* **Extrait du document**:

+-------+

Extrait d'interview de Laura Poitras avec la revue Positif mars 2023

 

Q. Le film (Toute la beauté et le sang versé) : une artiste crée de la beauté avec ce qu'on ne veut pas voir (la transgression, le sexe, la drogue, les marges) et se confronte à une famille, assise sur une montagne d'or, qui veut faire partie du monde de la beauté mais s'en fait chasser.

 

Laura Poitras : La famille Sackler a voulu acheter son droit d'entrée dans les plus grands musées internationaux et avoir son nom sur leurs murs. Mais leur argent venait de quelque part. En faisant des recherches, on pouvait découvrir qu'ils étaient les propriétaires privés de la société qui fabriquait l'OxyContin. Tous ces musées qui ont accepté leur argent ont accepté l'argent du sang, littéralement. 

 

Q. Comme pour les autres films, c'est David contre Goliath : il y a un vrai contraste entre les moyens des activistes et la puissance financière de cette immense entreprise.

 

L.P. : Les activistes ont peu de moyens, mais ils savent se mettre en scène - certains d'entre eux sont des artistes. C'était important de montrer les coulisses du mouvement, par exemple ces petits moments où ils collent les étiquettes sur les flacons des médicaments. Leurs actions n'étaient pas seulement destinées aux caméras, mais aussi aux visiteurs du musée que, du reste, ils ne voulaient nullement effrayer. Au contraire, ils voulaient que tout le monde comprenne le sens de leur happening. 

 

Q. Toute la beauté et le sang versé est tout entier construit autour de deux récits : la vie d'une photographe et les méfaits d'une grande entreprise. Comment avez-vous réussi à tresser ces deux fils ?

+-------+

* **Données fournies**:
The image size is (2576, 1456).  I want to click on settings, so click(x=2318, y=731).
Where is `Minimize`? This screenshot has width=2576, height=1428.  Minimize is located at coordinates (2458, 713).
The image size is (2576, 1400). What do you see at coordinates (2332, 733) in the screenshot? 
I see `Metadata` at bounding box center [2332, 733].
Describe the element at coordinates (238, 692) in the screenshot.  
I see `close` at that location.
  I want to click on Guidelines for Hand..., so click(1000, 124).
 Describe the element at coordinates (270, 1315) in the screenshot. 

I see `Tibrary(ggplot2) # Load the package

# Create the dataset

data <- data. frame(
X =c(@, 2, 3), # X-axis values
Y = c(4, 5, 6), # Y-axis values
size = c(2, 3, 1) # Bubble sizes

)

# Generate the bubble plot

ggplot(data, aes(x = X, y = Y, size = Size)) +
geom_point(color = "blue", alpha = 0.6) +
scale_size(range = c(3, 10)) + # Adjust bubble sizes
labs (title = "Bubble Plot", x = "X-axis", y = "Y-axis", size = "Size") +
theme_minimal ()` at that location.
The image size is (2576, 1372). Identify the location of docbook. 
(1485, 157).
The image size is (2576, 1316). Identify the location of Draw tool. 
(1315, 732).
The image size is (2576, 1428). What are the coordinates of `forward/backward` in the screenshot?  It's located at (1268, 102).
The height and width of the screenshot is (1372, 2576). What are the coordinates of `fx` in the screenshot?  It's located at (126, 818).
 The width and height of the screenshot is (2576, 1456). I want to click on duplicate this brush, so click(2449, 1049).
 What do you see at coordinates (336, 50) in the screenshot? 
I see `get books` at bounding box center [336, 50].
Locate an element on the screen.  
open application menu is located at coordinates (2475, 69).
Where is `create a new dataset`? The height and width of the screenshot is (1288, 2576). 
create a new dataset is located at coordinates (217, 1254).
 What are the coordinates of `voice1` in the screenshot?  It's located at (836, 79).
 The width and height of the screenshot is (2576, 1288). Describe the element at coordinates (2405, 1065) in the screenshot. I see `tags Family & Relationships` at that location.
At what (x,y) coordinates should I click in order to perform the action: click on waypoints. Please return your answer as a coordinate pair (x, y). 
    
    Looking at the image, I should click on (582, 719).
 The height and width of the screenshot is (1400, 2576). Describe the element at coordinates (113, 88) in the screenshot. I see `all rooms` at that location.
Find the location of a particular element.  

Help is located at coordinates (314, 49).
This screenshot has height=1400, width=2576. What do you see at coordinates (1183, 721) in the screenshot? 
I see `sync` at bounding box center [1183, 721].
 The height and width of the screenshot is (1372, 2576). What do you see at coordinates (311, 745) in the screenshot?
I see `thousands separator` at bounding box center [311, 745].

+-------+

* **Consigne**:
Prolongez l'entretien avec Laura Poitras sur son film Toute la beauté et le sang versé, en reprenant juste après la dernière question posée.

* **Réponse attendue**:
L.P. : Ce film a vraiment été écrit en salle de montage. On a travaillé sur les connexions et les juxtapositions du temps qui opèrent par couches successives. Le montage est comme les marches d'un escalier qui descendrait vers l'enfer, celui de l'Amérique. Plusieurs monteurs étaient à l'œuvre mais celui qui a conceptualisé la structure du film avec moi est Joe Bini. Notre point de départ partait d'un constat : les États-Unis sont une société cruelle qui détruit les gens. Nous avons chapitré le film selon des thématiques. Par exemple, « Une logique sans pitié » est celui dans lequel nous faisons connaissance de Nan à travers la vie de Barbara. On y voit comment la société écrase les rebelles, les outsiders et les plus vulnérables, alors qu'elle récompense les exploiteurs comme les Sackler. Pour moi, l'instant fatidique du film est le moment où Nan apprend que sa sœur s'est suicidée mais où sa mère lui répond que c'était un accident. Ce genre de déni - affirmer que ceci est la vérité alors qu'il s'agit d'un mensonge - est au cœur du film. Tout le travail de Nan est de nous imposer de regarder la vérité telle qu'elle est. [...] Que ce soit à l'échelle de la société ou de sa propre famille, il est évident que certaines existences sont niées. C'est le sujet du film. L'autre sujet, c'est de célébrer les artistes, non comme le font les musées justement, mais en montrant comment leur art leur permet de survivre. [...] Je tenais à ce que mon film célèbre le pouvoir de l'art. 

 

[Interview fait avec Dominique Martinez et Laetitia Mikles, 2 février 2023 à Paris] 

 

·· All the Beauty and the Bloodshed. E.-U. 2023. 117 min. Réalisation : Laura Poitras. Photographies et diaporamas : Nan Goldin. Montage : Joe Bini, Amy Foote, Brian A. Kates. Musique : Soundwalk Collective. Production : Howard Gertler, John Lyons, Nan Goldin, Yoni Golijov, Laura Poitras. Cies de prod. : Altitude, Participant. Sortie en France : 15 mars 2023. Lion d'Or au Festival de Venise 2023.